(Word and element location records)
* * * * *

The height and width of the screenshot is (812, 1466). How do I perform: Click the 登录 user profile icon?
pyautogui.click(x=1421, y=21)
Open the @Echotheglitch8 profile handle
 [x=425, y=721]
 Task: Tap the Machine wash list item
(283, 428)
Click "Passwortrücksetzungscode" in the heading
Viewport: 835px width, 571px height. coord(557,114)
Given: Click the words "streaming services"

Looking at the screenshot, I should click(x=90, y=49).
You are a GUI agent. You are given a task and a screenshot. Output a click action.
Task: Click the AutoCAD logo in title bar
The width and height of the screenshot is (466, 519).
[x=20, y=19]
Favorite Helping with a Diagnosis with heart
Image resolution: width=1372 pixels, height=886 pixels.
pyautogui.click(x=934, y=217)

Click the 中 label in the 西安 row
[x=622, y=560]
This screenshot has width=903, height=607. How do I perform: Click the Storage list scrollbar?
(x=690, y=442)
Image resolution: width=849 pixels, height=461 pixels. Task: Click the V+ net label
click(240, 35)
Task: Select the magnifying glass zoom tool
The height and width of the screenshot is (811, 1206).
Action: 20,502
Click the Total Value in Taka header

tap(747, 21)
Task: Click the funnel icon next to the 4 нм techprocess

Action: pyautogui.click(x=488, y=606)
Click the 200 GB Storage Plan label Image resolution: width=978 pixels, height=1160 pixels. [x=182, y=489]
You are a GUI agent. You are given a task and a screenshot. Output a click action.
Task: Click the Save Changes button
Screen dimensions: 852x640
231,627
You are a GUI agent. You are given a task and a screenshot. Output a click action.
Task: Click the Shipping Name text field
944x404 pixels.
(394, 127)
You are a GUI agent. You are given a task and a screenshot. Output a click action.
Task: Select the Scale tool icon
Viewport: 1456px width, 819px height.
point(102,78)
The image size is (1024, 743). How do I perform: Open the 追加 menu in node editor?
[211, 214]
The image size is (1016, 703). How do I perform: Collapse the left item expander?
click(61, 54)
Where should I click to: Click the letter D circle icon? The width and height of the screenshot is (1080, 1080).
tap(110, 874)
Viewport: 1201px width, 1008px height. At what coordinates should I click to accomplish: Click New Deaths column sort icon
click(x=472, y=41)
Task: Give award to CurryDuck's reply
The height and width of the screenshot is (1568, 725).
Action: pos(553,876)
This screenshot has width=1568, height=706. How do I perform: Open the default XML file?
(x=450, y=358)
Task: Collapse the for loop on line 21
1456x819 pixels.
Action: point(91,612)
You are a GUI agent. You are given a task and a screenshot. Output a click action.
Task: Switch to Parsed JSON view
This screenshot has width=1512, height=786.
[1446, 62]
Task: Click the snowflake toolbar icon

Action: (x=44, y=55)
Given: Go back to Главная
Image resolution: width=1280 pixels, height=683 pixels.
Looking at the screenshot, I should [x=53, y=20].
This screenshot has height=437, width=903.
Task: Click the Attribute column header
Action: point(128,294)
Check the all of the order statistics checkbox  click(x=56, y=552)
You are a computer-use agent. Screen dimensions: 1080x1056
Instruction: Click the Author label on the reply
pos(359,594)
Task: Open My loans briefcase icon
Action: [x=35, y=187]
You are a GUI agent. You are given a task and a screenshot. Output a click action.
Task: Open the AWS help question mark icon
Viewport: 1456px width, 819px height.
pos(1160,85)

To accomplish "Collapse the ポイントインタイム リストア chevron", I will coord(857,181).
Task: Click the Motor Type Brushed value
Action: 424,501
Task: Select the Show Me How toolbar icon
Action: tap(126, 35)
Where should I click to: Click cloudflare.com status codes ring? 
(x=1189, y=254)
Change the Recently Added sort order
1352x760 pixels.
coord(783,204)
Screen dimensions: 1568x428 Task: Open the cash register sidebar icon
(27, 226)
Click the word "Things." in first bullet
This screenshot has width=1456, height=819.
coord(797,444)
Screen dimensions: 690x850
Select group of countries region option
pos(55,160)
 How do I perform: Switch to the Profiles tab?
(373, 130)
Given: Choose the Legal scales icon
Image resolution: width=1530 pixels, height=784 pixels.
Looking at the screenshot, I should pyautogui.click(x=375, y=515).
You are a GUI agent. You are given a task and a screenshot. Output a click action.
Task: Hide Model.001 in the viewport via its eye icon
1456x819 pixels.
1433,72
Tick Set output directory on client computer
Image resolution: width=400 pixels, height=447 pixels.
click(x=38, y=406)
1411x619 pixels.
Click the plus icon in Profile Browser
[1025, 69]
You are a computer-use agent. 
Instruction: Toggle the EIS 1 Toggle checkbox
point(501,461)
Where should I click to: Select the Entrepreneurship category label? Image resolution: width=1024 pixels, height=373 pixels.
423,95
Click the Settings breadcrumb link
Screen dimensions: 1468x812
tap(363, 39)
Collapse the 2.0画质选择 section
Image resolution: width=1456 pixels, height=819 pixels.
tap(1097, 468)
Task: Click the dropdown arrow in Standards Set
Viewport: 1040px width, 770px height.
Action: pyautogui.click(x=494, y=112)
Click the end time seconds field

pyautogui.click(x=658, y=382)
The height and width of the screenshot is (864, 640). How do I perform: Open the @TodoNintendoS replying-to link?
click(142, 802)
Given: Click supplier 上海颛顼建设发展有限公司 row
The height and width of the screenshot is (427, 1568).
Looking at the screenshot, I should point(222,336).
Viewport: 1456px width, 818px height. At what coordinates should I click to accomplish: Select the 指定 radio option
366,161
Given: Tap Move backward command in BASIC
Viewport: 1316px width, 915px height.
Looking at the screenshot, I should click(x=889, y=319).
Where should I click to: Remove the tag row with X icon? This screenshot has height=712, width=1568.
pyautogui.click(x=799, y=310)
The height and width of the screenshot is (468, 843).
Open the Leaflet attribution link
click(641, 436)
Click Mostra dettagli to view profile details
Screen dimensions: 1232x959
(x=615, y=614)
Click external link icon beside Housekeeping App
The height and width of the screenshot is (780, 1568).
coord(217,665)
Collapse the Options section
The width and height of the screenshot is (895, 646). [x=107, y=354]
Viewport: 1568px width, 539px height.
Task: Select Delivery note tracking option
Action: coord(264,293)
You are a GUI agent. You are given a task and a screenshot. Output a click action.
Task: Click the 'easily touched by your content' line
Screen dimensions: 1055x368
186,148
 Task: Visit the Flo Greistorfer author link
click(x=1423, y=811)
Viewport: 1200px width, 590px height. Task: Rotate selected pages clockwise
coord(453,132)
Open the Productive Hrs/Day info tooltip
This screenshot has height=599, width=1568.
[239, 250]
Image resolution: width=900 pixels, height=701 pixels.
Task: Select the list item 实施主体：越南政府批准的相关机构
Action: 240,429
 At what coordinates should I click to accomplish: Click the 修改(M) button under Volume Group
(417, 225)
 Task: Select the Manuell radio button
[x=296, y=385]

* * * * *

Reproduce all of the material above, line for line, with no changes.

The height and width of the screenshot is (812, 1466). How do I perform: Click the 登录 user profile icon?
pyautogui.click(x=1421, y=21)
Open the @Echotheglitch8 profile handle
 [x=425, y=721]
 Task: Tap the Machine wash list item
(283, 428)
Click "Passwortrücksetzungscode" in the heading
Viewport: 835px width, 571px height. coord(557,114)
Given: Click the words "streaming services"

Looking at the screenshot, I should click(x=90, y=49).
You are a GUI agent. You are given a task and a screenshot. Output a click action.
Task: Click the AutoCAD logo in title bar
The width and height of the screenshot is (466, 519).
[x=20, y=19]
Favorite Helping with a Diagnosis with heart
Image resolution: width=1372 pixels, height=886 pixels.
pyautogui.click(x=934, y=217)

Click the 中 label in the 西安 row
[x=622, y=560]
This screenshot has width=903, height=607. How do I perform: Click the Storage list scrollbar?
(x=690, y=442)
Image resolution: width=849 pixels, height=461 pixels. Task: Click the V+ net label
click(240, 35)
Task: Select the magnifying glass zoom tool
The height and width of the screenshot is (811, 1206).
Action: 20,502
Click the Total Value in Taka header

tap(747, 21)
Task: Click the funnel icon next to the 4 нм techprocess

Action: pyautogui.click(x=488, y=606)
Click the 200 GB Storage Plan label Image resolution: width=978 pixels, height=1160 pixels. [x=182, y=489]
You are a GUI agent. You are given a task and a screenshot. Output a click action.
Task: Click the Save Changes button
Screen dimensions: 852x640
231,627
You are a GUI agent. You are given a task and a screenshot. Output a click action.
Task: Click the Shipping Name text field
944x404 pixels.
(394, 127)
You are a GUI agent. You are given a task and a screenshot. Output a click action.
Task: Select the Scale tool icon
Viewport: 1456px width, 819px height.
point(102,78)
The image size is (1024, 743). How do I perform: Open the 追加 menu in node editor?
[211, 214]
The image size is (1016, 703). How do I perform: Collapse the left item expander?
click(61, 54)
Where should I click to: Click the letter D circle icon? The width and height of the screenshot is (1080, 1080).
tap(110, 874)
Viewport: 1201px width, 1008px height. At what coordinates should I click to accomplish: Click New Deaths column sort icon
click(x=472, y=41)
Task: Give award to CurryDuck's reply
The height and width of the screenshot is (1568, 725).
Action: pos(553,876)
This screenshot has width=1568, height=706. How do I perform: Open the default XML file?
(x=450, y=358)
Task: Collapse the for loop on line 21
1456x819 pixels.
Action: point(91,612)
You are a GUI agent. You are given a task and a screenshot. Output a click action.
Task: Switch to Parsed JSON view
This screenshot has width=1512, height=786.
[1446, 62]
Task: Click the snowflake toolbar icon

Action: (x=44, y=55)
Given: Go back to Главная
Image resolution: width=1280 pixels, height=683 pixels.
Looking at the screenshot, I should [x=53, y=20].
This screenshot has height=437, width=903.
Task: Click the Attribute column header
Action: point(128,294)
Check the all of the order statistics checkbox  click(x=56, y=552)
You are a computer-use agent. Screen dimensions: 1080x1056
Instruction: Click the Author label on the reply
pos(359,594)
Task: Open My loans briefcase icon
Action: [x=35, y=187]
You are a GUI agent. You are given a task and a screenshot. Output a click action.
Task: Open the AWS help question mark icon
Viewport: 1456px width, 819px height.
pos(1160,85)

To accomplish "Collapse the ポイントインタイム リストア chevron", I will coord(857,181).
Task: Click the Motor Type Brushed value
Action: 424,501
Task: Select the Show Me How toolbar icon
Action: tap(126, 35)
Where should I click to: Click cloudflare.com status codes ring? 
(x=1189, y=254)
Change the Recently Added sort order
1352x760 pixels.
coord(783,204)
Screen dimensions: 1568x428 Task: Open the cash register sidebar icon
(27, 226)
Click the word "Things." in first bullet
This screenshot has width=1456, height=819.
coord(797,444)
Screen dimensions: 690x850
Select group of countries region option
pos(55,160)
 How do I perform: Switch to the Profiles tab?
(373, 130)
Given: Choose the Legal scales icon
Image resolution: width=1530 pixels, height=784 pixels.
Looking at the screenshot, I should pyautogui.click(x=375, y=515).
You are a GUI agent. You are given a task and a screenshot. Output a click action.
Task: Hide Model.001 in the viewport via its eye icon
1456x819 pixels.
1433,72
Tick Set output directory on client computer
Image resolution: width=400 pixels, height=447 pixels.
click(x=38, y=406)
1411x619 pixels.
Click the plus icon in Profile Browser
[1025, 69]
You are a computer-use agent. 
Instruction: Toggle the EIS 1 Toggle checkbox
point(501,461)
Where should I click to: Select the Entrepreneurship category label? Image resolution: width=1024 pixels, height=373 pixels.
423,95
Click the Settings breadcrumb link
Screen dimensions: 1468x812
tap(363, 39)
Collapse the 2.0画质选择 section
Image resolution: width=1456 pixels, height=819 pixels.
tap(1097, 468)
Task: Click the dropdown arrow in Standards Set
Viewport: 1040px width, 770px height.
Action: pyautogui.click(x=494, y=112)
Click the end time seconds field

pyautogui.click(x=658, y=382)
The height and width of the screenshot is (864, 640). How do I perform: Open the @TodoNintendoS replying-to link?
click(142, 802)
Given: Click supplier 上海颛顼建设发展有限公司 row
The height and width of the screenshot is (427, 1568).
Looking at the screenshot, I should point(222,336).
Viewport: 1456px width, 818px height. At what coordinates should I click to accomplish: Select the 指定 radio option
366,161
Given: Tap Move backward command in BASIC
Viewport: 1316px width, 915px height.
Looking at the screenshot, I should click(x=889, y=319).
Where should I click to: Remove the tag row with X icon? This screenshot has height=712, width=1568.
pyautogui.click(x=799, y=310)
The height and width of the screenshot is (468, 843).
Open the Leaflet attribution link
click(641, 436)
Click Mostra dettagli to view profile details
Screen dimensions: 1232x959
(x=615, y=614)
Click external link icon beside Housekeeping App
The height and width of the screenshot is (780, 1568).
coord(217,665)
Collapse the Options section
The width and height of the screenshot is (895, 646). [x=107, y=354]
Viewport: 1568px width, 539px height.
Task: Select Delivery note tracking option
Action: coord(264,293)
You are a GUI agent. You are given a task and a screenshot. Output a click action.
Task: Click the 'easily touched by your content' line
Screen dimensions: 1055x368
186,148
 Task: Visit the Flo Greistorfer author link
click(x=1423, y=811)
Viewport: 1200px width, 590px height. Task: Rotate selected pages clockwise
coord(453,132)
Open the Productive Hrs/Day info tooltip
This screenshot has height=599, width=1568.
[239, 250]
Image resolution: width=900 pixels, height=701 pixels.
Task: Select the list item 实施主体：越南政府批准的相关机构
Action: 240,429
 At what coordinates should I click to accomplish: Click the 修改(M) button under Volume Group
(417, 225)
 Task: Select the Manuell radio button
[x=296, y=385]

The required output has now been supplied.